LA ERA SÁNCHEZ

Ha comenzado la era Sánchez, antes incluso de ser confirmado como presidente efectivo, tales son sus prisas por poner las vigas maestras de su gobierno, que no lo reduce a un solo mandato. Las encuestas le son favorables hasta el punto de que tiñen de rojo el mapa de España en las próximas elecciones, y ahora no cabe reírse de Tezanos pues a simple vista se ve que tiene viento de cola.

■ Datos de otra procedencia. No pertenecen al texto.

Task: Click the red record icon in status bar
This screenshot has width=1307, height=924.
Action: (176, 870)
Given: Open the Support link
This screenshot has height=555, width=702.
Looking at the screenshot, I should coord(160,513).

Pero nadie mejor que él sabe por experiencia que puede cambiar en cualquier momento y toma las medidas oportunas para contrarrestarlo. De entrada, atiza la pugna entre Casado y Rivera, que se disputan el liderato de la oposición como niños la pelota. Con un Abascal haciendo la guerra por su cuenta capturando descontentos y metiendo miedo a moderados.

Luego, procurando tener satisfecho a Iglesias, el más próximo ideológicamente, que llegó a disputarle el liderato de la izquierda, pero hoy se halla en caída libre debido al cuartear de su partido. Se necesitan ambos, mucho más Iglesias a Sánchez que a la inversa, pero éste no puede permitirse e lujo de tenerle como rival en un escenario tan enrevesado y convulso como el que tenemos hoy, con un Sánchez en el centro repartiendo juego y estopa. Es lo que le permite abordar con todas precauciones necesarias y algunas más, el tema más peliagudo: el territorial.

Para ello ha echado mano de uno de los personajes más pintorescos de la escena política española: Miquel Iceta. Veterano socialista catalán, concejal del Ayuntamiento de Cornellá, diputado en el Congreso primero y en el Parlament después, desde 2014 está al frente de PSC, habiendo logrado un difícil equilibrio entre el españolismo y el catalanismo.

Su figura oronda, su eterna sonrisa, su desparpajo, su afición al baile, que muestra en cada ocasión que se le presenta y, todo hay que decirlo, su flexibilidad, que le ha permitido decir hace una semana que seguiría en Cataluña porque su meta era ser presidente de la Generalitat y aceptar anteayer la oferta de presidir el Senado, la cámara que tiene que decir si se aplica el 155, e Iceta ha estado tanto a favor como en contra.

Sánchez se lo ha ofrecido por considerar que es el único capaz de tender un puente hacia los secesionistas, tras darse cuenta de que él no podía. Posiblemente le indujeron las declaraciones de Iceta favorables al indulto de los líderes del procés en caso de ser condenados y ser partidario de dar más competencias a Cataluña, convencido de que, en diez años, no habrá problema en celebrar un referéndum, tras comprobar los catalanes que ése es su mejor encaje en España.

En realidad, es la vieja fórmula confederal de la España «nación de naciones», en vez de la autonómica que tenemos. Fórmula que, de momento, rechazan los nacionalistas catalanes y la inmensa mayoría de los españolas, incluidos muchos en su partido. Lo demuestra que el bloque ERC, JxC y la CUP lo ha pospuesto de entrada. Aparte de que habrá que resolver un problema técnico: hacer sitio en el Senado a Iceta, que es congresista. Quiere solucionarse retirando al veterano Montilla y ponerlo en su escaño.

Pero para eso se necesita que los indepes reconozcan haberse equivocado, algo que, siendo también, como son, españoles, es difícil que hagan. El plan Sánchez tiene otros obstáculos que salvar, como qué más competencias pueden darse a Cataluña, por no hablar de cómo evitar que otros las pidieran. Aunque, ¿quién sabe cómo estaremos dentro de diez años?

Puede que ése sea el verdadero plan de Sánchez.